■ Data under study ■
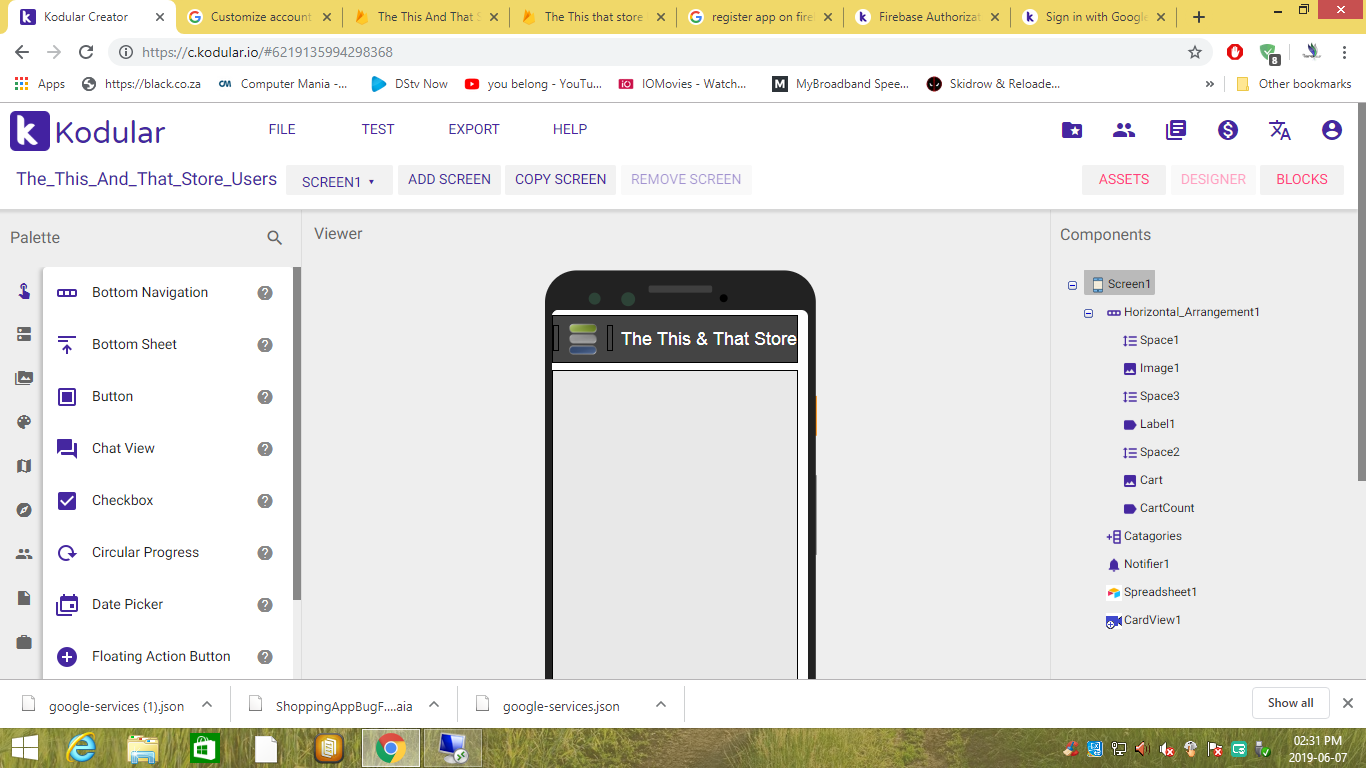
Task: Click Show all downloads button
Action: [x=1290, y=703]
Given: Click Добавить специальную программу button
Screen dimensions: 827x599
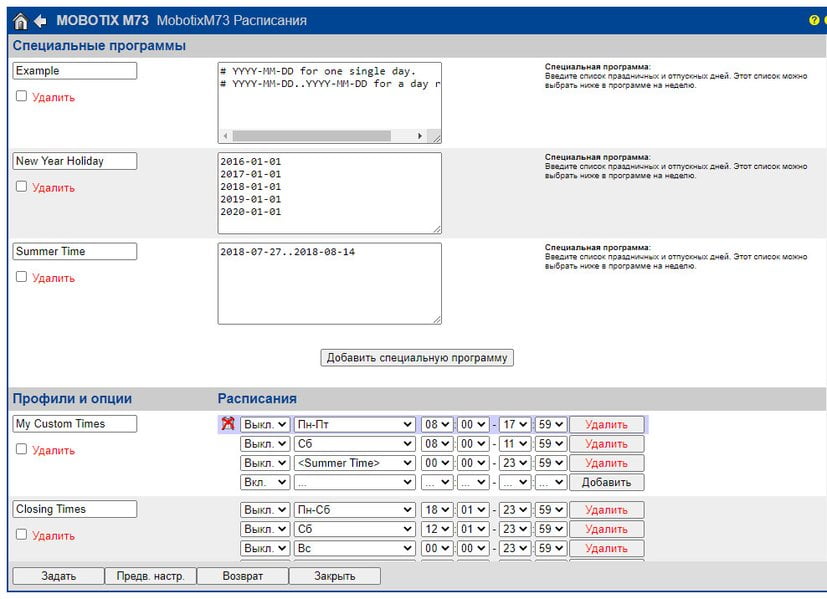Looking at the screenshot, I should click(417, 358).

■ Activity ■
Quote, please, only the lines running from the one with "Given: Click Добавить" down to the final line of the data above, keeping both ends and skipping the pictures.

■ Answer section ■
Given: Click Добавить специальную программу button
Screen dimensions: 827x599
Looking at the screenshot, I should click(417, 358).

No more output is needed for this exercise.